WHAT IS BEING ASKED: Look through the records below for the line with "Where should I click to: Toggle". Return that line and each one after it up to and including the line with "2039x1415 pixels.", exactly.

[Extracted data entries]

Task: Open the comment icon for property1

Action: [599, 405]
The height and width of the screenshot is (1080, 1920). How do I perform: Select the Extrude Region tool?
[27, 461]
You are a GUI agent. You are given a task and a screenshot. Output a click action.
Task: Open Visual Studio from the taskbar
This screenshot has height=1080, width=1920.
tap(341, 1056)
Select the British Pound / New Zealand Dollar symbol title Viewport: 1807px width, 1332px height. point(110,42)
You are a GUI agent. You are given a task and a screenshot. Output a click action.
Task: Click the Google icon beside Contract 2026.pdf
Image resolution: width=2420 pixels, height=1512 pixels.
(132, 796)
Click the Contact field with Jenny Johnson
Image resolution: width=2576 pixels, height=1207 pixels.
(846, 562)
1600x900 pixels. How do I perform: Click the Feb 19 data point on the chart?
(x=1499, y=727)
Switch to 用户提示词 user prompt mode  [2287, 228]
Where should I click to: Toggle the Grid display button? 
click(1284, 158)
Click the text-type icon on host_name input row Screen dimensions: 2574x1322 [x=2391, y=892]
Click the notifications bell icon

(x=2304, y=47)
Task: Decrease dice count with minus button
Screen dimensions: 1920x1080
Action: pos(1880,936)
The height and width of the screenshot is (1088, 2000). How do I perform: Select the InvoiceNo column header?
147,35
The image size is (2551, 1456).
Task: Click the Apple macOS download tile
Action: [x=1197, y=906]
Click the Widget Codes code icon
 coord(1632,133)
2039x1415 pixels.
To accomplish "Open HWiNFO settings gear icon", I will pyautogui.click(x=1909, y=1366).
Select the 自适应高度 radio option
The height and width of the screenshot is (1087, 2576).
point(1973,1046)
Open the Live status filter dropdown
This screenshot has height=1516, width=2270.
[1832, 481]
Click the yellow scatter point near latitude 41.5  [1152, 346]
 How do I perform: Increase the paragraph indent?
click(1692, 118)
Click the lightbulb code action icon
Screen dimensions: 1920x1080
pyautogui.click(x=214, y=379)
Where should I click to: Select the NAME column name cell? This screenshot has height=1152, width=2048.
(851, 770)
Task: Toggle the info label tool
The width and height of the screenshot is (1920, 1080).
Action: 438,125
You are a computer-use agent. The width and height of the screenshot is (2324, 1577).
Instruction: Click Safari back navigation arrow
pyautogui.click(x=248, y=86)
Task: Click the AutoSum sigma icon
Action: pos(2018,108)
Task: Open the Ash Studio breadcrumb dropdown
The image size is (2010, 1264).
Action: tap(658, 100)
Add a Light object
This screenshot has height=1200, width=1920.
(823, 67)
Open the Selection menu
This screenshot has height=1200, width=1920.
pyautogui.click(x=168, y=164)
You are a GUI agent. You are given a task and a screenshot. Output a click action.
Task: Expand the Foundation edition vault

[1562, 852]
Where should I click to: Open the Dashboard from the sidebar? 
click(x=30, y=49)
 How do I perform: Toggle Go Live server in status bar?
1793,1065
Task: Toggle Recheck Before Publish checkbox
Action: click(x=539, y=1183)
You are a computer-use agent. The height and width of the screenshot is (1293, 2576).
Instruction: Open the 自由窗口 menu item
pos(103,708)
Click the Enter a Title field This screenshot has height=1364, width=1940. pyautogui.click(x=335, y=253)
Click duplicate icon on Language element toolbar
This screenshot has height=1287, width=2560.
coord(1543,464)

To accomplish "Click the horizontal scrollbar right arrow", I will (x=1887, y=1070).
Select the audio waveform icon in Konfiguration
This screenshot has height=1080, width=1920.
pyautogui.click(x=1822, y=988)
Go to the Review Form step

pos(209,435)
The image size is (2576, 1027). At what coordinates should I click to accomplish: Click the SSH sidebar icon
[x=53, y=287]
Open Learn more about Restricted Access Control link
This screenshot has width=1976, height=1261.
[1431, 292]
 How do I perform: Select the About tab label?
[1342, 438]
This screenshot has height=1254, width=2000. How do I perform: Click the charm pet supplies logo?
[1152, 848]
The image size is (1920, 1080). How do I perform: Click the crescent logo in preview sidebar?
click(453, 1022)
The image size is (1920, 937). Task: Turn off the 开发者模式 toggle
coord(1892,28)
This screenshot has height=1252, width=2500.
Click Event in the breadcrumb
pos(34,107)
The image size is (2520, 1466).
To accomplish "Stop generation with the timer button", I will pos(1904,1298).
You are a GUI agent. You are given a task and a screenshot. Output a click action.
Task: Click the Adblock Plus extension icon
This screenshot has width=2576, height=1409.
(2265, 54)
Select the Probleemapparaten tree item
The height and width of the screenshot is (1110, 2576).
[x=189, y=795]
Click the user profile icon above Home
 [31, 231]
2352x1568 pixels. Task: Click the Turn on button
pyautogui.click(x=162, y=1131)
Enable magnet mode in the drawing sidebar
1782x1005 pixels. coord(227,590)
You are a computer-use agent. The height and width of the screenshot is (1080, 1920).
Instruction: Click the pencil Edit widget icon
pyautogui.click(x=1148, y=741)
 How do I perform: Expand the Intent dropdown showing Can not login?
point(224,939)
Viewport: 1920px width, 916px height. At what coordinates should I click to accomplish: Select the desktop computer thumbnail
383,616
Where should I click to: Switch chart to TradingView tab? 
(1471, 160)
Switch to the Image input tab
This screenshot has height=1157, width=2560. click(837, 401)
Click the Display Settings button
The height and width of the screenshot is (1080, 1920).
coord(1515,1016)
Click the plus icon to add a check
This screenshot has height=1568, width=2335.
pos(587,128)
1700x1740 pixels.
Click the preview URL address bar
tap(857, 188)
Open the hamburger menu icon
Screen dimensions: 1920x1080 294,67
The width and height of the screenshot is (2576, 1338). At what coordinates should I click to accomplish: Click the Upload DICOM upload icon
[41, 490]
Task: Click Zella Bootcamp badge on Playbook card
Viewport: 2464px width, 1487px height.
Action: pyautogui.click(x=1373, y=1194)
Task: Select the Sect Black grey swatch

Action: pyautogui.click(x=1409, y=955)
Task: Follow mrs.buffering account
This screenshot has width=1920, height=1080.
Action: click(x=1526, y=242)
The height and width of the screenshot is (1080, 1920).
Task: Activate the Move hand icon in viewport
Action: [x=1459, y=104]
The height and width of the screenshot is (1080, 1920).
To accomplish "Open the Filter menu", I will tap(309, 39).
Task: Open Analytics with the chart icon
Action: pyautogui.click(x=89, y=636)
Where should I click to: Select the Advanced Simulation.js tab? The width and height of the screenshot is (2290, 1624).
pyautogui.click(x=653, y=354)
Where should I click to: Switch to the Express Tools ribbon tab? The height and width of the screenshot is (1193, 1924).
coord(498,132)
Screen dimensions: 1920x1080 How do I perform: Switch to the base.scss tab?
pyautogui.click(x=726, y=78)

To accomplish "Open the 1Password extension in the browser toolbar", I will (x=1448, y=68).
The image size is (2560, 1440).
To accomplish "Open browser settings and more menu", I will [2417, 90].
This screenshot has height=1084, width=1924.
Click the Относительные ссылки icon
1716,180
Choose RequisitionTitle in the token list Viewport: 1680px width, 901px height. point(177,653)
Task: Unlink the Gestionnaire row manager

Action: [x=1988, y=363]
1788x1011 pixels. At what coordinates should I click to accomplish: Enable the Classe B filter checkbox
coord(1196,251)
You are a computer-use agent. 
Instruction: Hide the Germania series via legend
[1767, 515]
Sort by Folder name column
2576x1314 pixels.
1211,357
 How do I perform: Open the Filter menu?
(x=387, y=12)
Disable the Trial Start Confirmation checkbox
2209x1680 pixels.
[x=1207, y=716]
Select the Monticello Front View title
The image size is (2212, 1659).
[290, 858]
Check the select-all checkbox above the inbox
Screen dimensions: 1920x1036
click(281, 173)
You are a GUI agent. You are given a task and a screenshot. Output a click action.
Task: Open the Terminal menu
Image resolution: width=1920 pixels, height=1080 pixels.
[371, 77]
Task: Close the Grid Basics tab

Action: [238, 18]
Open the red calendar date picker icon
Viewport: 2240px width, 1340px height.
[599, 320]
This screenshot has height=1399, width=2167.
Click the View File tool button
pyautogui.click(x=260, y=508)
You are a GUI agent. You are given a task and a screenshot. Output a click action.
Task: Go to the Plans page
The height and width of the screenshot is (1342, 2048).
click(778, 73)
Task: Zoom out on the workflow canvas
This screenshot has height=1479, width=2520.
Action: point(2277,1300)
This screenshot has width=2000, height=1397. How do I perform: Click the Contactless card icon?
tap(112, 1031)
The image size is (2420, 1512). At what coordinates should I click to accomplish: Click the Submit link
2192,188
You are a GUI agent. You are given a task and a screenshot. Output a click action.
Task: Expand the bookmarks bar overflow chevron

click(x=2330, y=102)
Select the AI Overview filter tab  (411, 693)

ANSWER SPACE:
Where should I click to: Toggle the Grid display button? 
click(1284, 158)
Click the text-type icon on host_name input row Screen dimensions: 2574x1322 [x=2391, y=892]
Click the notifications bell icon

(x=2304, y=47)
Task: Decrease dice count with minus button
Screen dimensions: 1920x1080
Action: pos(1880,936)
The height and width of the screenshot is (1088, 2000). How do I perform: Select the InvoiceNo column header?
147,35
The image size is (2551, 1456).
Task: Click the Apple macOS download tile
Action: [x=1197, y=906]
Click the Widget Codes code icon
 coord(1632,133)
2039x1415 pixels.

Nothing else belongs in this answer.